- **O QUE FAZER**:
A) Diga se cada afirmação abaixo está de acordo com o texto sobre a guerra. Responda sim ou não e cite literalmente as palavras do texto que decidem a questão.
(i) Donald Brown é antropólogo da Universidade da Califórnia.
(ii) A lista de Brown tem sempre exatamente três páginas.
(iii) Estados que não enfrentaram ameaças externas tendem a apresentar um desenvolvimento institucional forte.
B) Responda às perguntas com base no texto sobre a guerra.
(i) Quais três conceitos da lista de Brown se destacam para este estudo?
(ii) Em que períodos as inovações tecnológicas e institucionais ocorrem de forma mais acentuada?
(iii) Qual é o intuito da série de artigos?
C) Transcreva literalmente o trecho do texto sobre a guerra que começa em "Desse modo, uma" e termina em "se fazem presentes.".

- **TRECHO DA PÁGINA**:
__________________________________________________
ENIAC

Programadoras operam o primeiro computador eletrônico da história, o ENIAC • Foto: ARL Technical Library / U.S. Army

Por Roney Lemes de Moura Filho

Donald Brown é um eminente antropólogo da Universidade da Califórnia, conhecido pela sua enorme contribuição na área, mas em particular pelo seu trabalho relacionado ao que chamou de universalidade da natureza humana. Segundo Brown, existem objetos e conceitos que se encontram presentes em todas as culturas humanas, apesar de diferenças de interpretação que cada cultura pode dar para tais instrumentos.

É uma lista razoavelmente longa, podendo alcançar três páginas a depender da edição em questão. Porém, o ponto importante para este pequeno estudo diz respeito a três conceitos que se destacam nessa lista: violência, armas e guerra.

Infelizmente, por mais que alguns não gostem que seja o caso, ou que até mesmo se recusem a aceitar que seja o caso, da mesma forma que há esperançosos que acreditam que, em um futuro possivelmente próximo, não será mais o caso, a guerra se faz presente nas relações sociais desde o início dos tempos, deixando sua marca em todos os lugares pelos quais os humanos passam, e não há qualquer indício de que isso vá mudar tão cedo.

Desse modo, uma reflexão a respeito dos impactos que a guerra tem nos desenvolvimentos tecnológicos e institucionais se faz necessária, e essa é justamente o intuito desta série de artigos.

Devido a ameaça existencial representada pela guerra, ou quase guerra, e a necessidade de sobrevivência por parte do Estado perante tal ameaça, incentivos para que inovações sejam feitas a um ritmo muito mais acelerado se fazem presentes.

Portanto, não é de se espantar que tanto inovações tecnológicas quanto institucionais venham a ocorrer de forma muito mais acentuada durante períodos de conflito armado, ou então na preparação para tal conflito.

Da mesma forma que o oposto também se mostra verdadeiro, visto que Estados que não enfrentaram ameaças externas, ou que não tiveram de lidar com a perspectiva prolongada de tal ameaça, tendem a mostrar um desenvolvimento institucional particularmente fraco.
__________________________________________________
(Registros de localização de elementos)
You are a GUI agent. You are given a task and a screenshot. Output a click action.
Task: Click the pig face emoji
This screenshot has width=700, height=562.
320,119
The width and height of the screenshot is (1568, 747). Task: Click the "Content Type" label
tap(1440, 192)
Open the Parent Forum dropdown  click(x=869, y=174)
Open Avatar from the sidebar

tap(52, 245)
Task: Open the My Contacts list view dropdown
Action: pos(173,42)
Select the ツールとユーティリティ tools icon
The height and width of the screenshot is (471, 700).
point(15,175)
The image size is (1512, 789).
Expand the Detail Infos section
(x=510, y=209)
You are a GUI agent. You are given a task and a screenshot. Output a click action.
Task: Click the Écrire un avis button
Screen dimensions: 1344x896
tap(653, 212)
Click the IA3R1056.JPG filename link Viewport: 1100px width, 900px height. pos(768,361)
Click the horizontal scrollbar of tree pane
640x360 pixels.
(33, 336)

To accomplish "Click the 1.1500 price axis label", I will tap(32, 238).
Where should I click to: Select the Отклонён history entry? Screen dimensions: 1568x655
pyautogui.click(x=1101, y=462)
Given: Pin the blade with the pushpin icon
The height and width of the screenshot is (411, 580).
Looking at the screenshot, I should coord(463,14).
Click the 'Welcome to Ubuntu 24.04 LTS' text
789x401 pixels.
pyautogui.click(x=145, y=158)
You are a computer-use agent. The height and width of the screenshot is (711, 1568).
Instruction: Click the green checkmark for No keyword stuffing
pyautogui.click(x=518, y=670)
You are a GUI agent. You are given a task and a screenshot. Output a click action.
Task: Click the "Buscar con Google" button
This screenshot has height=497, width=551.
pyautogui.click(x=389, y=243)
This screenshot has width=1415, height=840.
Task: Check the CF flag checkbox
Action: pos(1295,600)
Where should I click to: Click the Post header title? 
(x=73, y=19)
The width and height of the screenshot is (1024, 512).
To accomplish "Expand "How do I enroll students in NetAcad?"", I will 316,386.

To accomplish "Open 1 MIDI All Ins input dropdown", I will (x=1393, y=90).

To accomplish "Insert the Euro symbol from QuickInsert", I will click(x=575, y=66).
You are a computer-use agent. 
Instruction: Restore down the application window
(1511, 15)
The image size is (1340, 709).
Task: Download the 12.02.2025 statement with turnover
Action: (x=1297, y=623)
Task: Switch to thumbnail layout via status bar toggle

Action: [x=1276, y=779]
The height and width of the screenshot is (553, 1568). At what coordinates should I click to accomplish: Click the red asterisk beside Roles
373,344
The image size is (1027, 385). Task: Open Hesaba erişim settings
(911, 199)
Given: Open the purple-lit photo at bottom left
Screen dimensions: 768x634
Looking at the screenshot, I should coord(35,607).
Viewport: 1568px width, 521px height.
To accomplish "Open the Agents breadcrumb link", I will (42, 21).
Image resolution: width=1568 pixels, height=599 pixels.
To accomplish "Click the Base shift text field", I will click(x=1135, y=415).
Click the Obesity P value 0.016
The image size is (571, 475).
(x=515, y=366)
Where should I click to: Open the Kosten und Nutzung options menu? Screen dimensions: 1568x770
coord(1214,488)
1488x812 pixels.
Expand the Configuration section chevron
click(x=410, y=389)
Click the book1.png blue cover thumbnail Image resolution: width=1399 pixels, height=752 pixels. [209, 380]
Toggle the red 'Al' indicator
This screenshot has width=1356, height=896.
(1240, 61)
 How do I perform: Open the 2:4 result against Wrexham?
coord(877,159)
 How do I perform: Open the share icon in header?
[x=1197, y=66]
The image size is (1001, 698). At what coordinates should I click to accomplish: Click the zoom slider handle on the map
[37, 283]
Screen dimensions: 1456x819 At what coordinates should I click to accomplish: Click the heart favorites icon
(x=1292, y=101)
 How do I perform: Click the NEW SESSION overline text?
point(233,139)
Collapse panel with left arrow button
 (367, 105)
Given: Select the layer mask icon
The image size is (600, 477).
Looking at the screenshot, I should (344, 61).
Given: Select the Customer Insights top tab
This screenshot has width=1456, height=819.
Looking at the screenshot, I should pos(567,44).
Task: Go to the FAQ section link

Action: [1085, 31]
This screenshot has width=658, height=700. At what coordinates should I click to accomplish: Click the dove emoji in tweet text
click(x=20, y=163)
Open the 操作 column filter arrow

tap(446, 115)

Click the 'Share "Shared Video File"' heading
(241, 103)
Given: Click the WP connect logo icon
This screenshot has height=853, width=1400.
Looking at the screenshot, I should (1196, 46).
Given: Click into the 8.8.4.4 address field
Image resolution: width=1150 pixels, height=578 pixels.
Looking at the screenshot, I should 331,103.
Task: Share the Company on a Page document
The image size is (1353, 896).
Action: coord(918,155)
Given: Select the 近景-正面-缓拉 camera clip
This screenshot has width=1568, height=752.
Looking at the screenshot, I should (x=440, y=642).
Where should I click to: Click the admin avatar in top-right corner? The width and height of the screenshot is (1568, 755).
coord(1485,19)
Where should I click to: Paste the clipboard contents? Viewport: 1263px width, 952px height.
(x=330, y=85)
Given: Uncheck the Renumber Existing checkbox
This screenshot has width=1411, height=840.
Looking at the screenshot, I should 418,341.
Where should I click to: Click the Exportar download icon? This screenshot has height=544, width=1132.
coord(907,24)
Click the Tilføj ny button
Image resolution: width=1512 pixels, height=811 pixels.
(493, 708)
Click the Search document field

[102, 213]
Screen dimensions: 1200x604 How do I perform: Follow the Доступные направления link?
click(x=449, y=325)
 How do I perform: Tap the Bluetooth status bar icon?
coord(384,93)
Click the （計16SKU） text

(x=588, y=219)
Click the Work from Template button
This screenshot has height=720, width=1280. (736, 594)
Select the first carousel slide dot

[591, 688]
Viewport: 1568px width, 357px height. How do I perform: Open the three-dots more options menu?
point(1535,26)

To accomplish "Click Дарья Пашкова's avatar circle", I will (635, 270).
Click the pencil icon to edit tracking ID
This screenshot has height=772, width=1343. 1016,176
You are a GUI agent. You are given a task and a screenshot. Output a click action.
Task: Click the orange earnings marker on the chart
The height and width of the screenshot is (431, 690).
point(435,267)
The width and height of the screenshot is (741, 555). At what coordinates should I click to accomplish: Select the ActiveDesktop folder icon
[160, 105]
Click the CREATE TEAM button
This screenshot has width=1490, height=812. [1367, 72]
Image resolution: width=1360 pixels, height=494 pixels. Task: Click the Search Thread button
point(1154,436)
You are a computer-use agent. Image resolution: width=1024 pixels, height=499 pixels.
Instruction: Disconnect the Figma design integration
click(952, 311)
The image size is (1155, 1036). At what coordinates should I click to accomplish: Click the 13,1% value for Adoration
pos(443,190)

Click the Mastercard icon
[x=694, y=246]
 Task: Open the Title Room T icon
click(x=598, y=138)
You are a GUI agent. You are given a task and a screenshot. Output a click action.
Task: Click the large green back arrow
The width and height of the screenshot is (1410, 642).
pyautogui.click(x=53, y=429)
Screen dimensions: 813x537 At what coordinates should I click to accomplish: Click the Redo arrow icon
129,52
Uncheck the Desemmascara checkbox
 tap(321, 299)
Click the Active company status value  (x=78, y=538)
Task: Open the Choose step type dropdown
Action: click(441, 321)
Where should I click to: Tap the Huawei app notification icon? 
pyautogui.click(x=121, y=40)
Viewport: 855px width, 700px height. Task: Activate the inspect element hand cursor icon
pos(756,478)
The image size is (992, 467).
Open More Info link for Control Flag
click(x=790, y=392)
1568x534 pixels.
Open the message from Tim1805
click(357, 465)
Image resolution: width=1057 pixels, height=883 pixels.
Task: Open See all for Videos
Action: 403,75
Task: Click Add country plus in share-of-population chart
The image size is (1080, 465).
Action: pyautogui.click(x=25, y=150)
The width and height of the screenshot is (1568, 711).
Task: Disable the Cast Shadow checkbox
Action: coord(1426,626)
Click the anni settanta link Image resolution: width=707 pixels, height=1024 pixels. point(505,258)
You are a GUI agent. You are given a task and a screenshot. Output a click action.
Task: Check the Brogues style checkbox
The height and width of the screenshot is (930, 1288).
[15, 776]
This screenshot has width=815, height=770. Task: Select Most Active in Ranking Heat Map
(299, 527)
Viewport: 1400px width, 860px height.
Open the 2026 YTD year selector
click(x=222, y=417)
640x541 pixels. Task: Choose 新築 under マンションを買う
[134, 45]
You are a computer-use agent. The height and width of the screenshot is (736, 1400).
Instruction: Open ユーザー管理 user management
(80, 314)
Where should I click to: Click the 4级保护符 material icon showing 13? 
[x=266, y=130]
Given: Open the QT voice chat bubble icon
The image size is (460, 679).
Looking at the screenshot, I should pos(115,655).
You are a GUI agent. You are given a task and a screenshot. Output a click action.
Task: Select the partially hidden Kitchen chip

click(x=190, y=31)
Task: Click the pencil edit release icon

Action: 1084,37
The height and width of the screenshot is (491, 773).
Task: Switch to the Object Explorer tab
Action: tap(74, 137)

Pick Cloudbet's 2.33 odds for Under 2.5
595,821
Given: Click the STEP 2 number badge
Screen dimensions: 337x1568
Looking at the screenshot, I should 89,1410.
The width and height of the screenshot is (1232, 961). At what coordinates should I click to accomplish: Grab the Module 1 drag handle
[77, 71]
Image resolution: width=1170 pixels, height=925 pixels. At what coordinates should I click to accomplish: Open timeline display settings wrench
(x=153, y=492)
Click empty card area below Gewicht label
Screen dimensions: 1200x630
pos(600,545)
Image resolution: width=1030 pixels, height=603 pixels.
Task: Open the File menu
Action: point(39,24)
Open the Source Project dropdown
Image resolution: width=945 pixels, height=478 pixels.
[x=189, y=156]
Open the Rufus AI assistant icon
__________________________________________________
- **RESPOSTAS POR TAREFA**:
A)
(i) Sim: "Donald Brown é um eminente antropólogo da Universidade da Califórnia".
(ii) Não: "podendo alcançar três páginas a depender da edição em questão".
(iii) Não: "tendem a mostrar um desenvolvimento institucional particularmente fraco".

B)
(i) Violência, armas e guerra.
(ii) Durante períodos de conflito armado ou na preparação para tal conflito.
(iii) Propor uma reflexão sobre os impactos que a guerra tem nos desenvolvimentos tecnológicos e institucionais.

C)
Desse modo, uma reflexão a respeito dos impactos que a guerra tem nos desenvolvimentos tecnológicos e institucionais se faz necessária, e essa é justamente o intuito desta série de artigos.

Devido a ameaça existencial representada pela guerra, ou quase guerra, e a necessidade de sobrevivência por parte do Estado perante tal ameaça, incentivos para que inovações sejam feitas a um ritmo muito mais acelerado se fazem presentes.